As bizarre as it may sound, Roger Clemens and his legal team may have devised a good strategy in reputation management – they just got off to a late start.
Clemens’ battle with Brian McNamee, his accusatory former trainer, has played out a bit like the one-on-one showdowns that routinely occurred when the Rocket was facing a tough batter on the mound.
McNamee told federal and baseball investigators that he injected Clemens with performance-enhancing drugs from 1998 through 2001. His statements ended up in the now infamous Mitchell Report released in December.
Almost instantly, Clemens reputation, which he points out is the result of 25 years of hard work, went “poof.” In today’s media-crazed communications environment, that’s apparently all it takes.
The episode illustrates an important strategy when it comes to reputation management: if you have the slightest inkling that someone is about to attack you, make some early moves to counter the impact before it hits the press.
In this case, Clemens told a 60 Minutes audience that he was unaware that McNamee was going to testify against him. He also admitted he declined to meet with Mitchell report investigators “as did a lot of other players.”

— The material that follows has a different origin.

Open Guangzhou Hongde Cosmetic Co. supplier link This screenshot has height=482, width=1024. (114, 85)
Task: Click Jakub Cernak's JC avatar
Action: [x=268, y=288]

Bad move. As Roger must know from his career on the diamond, playing “catch up” has always been difficult at best.
While they may not have known the specifics, Clemens and his lawyers -- and for that matter every sports fan in America -- knew the report was going to be publicly released.
In my view, to help mitigate the impact, Clemens should have volunteered to speak with the investigators and deny steroid use. He could also have brought McNamee’s motives into question before the report became public.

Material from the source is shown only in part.